Lined up on the window ledge in my office are your pictures. Since 2001, when I came to teach at The Ohio State University, I’ve tried to get a photo of each of you, my thesis advisees, and me at Epilog, the end-of-the-year gala reading for the graduating MFAs. I may have missed one or two over the years, but trust me, none of you have ever left my memory.
I recall the times you pressed back against me as you went through the process of defining your aesthetics. I remember the times you came to me, discouraged, ready to chuck it all because you thought you weren’t good enough. I remember the times you broke through and wrote that piece that was dazzling, a piece that only you could have written, a piece we agreed was a “keeper.” I remember how I read and read and read your work, thankful each time for the gift of it. I remember your first successes out there in the real world—the first publications, the awards, the books, the teaching positions, the matters both personal and professional that rewarded you. I’ve been your fan from afar all these years.

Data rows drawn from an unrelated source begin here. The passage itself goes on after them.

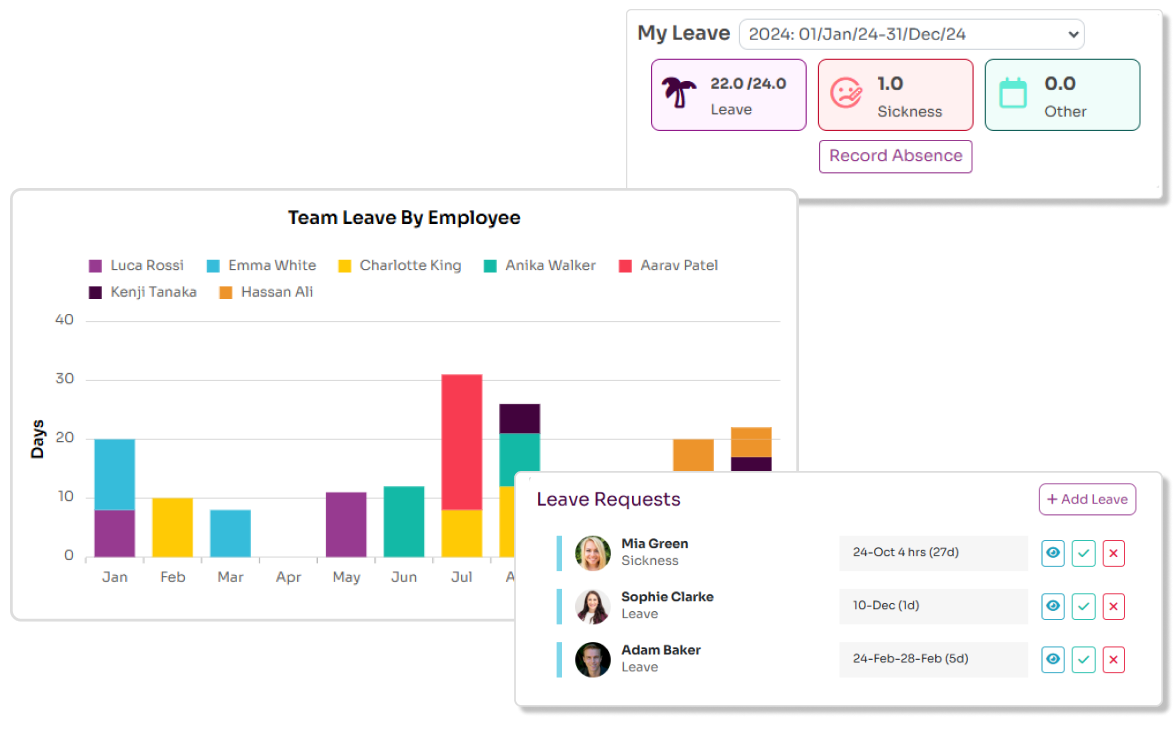Open the 2024 leave year dropdown
1176x756 pixels.
click(911, 34)
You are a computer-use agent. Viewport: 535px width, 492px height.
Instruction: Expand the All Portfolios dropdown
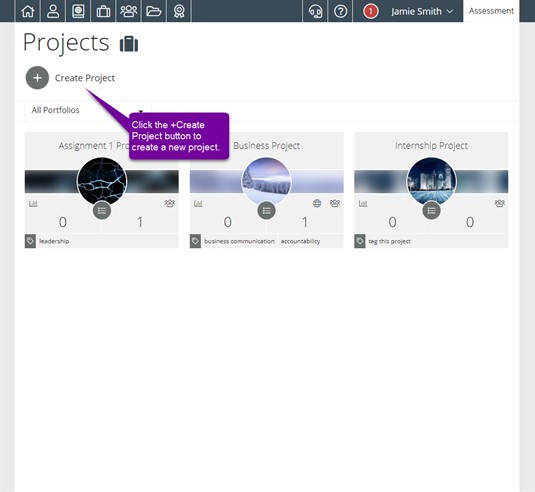[88, 110]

You have to keep in mind that I was once where you were—unsure of my talents, desperate for validation, searching for my material and my voice(s), so eager to know what the future might hold. You have to keep in mind that I’m still in that place. That never changes no matter how much success I might be lucky enough to have. I’m always afraid that I’m not good enough, that no one will want to read what I’ve written, that the future is a dark tunnel through which I’m creeping. I remember my own writing teachers. Most of them are gone now, and still I hear their voices, and still I want to please them.
As they did me, I ask for your effort when you come to me. I ask you to be open to what other writers have to teach you. I ask you to forsake the ego in order to learn what you need to learn. I ask that you be patient. I ask that you be kind with one another and kind with yourselves. I ask you to forgive me when I fall short of being the teacher that you deserve.
And you hope and fear that I’ll tell you the truth. You want to know whether you have the goods, whether you’re on the right track, whether recognition and acclaim await you. The true answer always is, I don’t know. I can show you techniques. I can share with you the things you have to learn and I can tell you how I learned them. I can show you how to practice. I can talk about what seems to matter to you in your work. I can point to passages you’ve written that resonate, that get inside my skin and live there forever. The rest is up to you and the unpredictable circumstances of the fates. I can tell you why I write and why I teach: because in this world everyone should have at least one thing that gives them pleasure, one thing that is pure and good, one talent that’s his or her reason for putting one foot in front of the other each day. I write because I have so much to shape; I teach because I believe in the value of the written word, and I want to do what I can to help others value it, too.
Thank you for allowing me to enter your work. I’ve tried to only take a little from you: some inspiration for my own writing and teaching, a memory of how far you came in the time you were my students, a photograph by which to remember the work we did together, you and I. I only hope I left something with you that ended up mattering as much as our time talking about writing mattered to me. You bless me every day.